Why has it vanished? The main innovation of the Marais, formerly a exclusively Jewish area, was to have bars wide open on the street. The bars of Rue Sainte-Anne belonged to the old type, where one had to ring a bell so that they could get into them. In the Marais, people didn’t have to hide anymore: homosexuality became legal in 1981, when the left-wing government of François Mitterrand legalized sex between persons of the same sex. That’s why people wanted a change from the old bars associated with the fear of the police arresting them.
So what’s left of this past? A few nightclubs and bars are still there. And they are quite interesting, since they are, obviously, not part of the Marais. That’s their charm.
Club 18, located on 18 rue de Beaujolais claims to be the oldest gay club in Paris still in operation. And contrary to what you might think, the crowds their are pretty young: mostly people in their early or mi-twenties. The current staff of the bar has adopted quite a successful commercial approach, with regular parties happening, such as the “Singles” party, where people are identified with a number they wear on their clothes, and where a postman plays the role of the go-between and delivers messages to connect the customers. It works well if you feel pretty shy. But be careful, in a gay club, singles not always are singles…
L’Insolite is another club nearby. This time, most people are slightly older: in their thirties of forties. But there’s a relaxed atmosphere which makes this club very friendly. It has a mainstream playlist choice which might prove repetitive if you go more than once, but it’s a safe choice. You have to enter through a building located 33 rue des Petits-Champs and then to ring at a door in the inner courtyard.
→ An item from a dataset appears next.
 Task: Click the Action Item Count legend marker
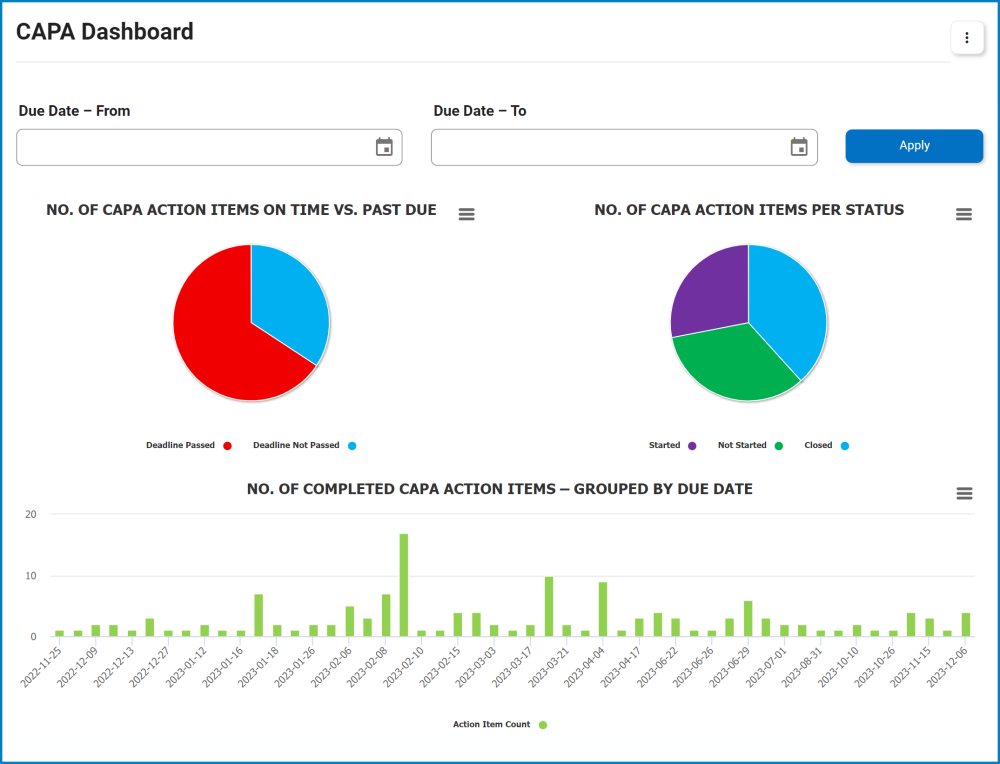(542, 724)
You will find it.
So basically, if you are looking for a change from the Marais, this is a true alternative which is not as crowded, and which can prove to be more friendly. And it’s a walking distance away from the Marais.
The area itself is central but somehow very quiet. The beautiful Place des Victoires features a statue of Louis the XIVth as a successful warrior, but he actually lost a few wars he led. The Palais-Royal, which is basically a park surrounded by buildings, is absolutely gorgeous. One other interesting aspect of this part of Paris is that it has a lot of genuine Japanese restaurants. They range from cheap “cantines”, such as AKI to more expensive ones, with the famous japonese omelette. One good question is: after Rue Sainte-Anne, will the Marais disappear as well, because of the surge of online cruising, and because of gentryfication? It’s a real question, but we do hope that real bars and clubs will always be necessary for gay people to meet and to have a true social experience: that’s what makes life so thrilling!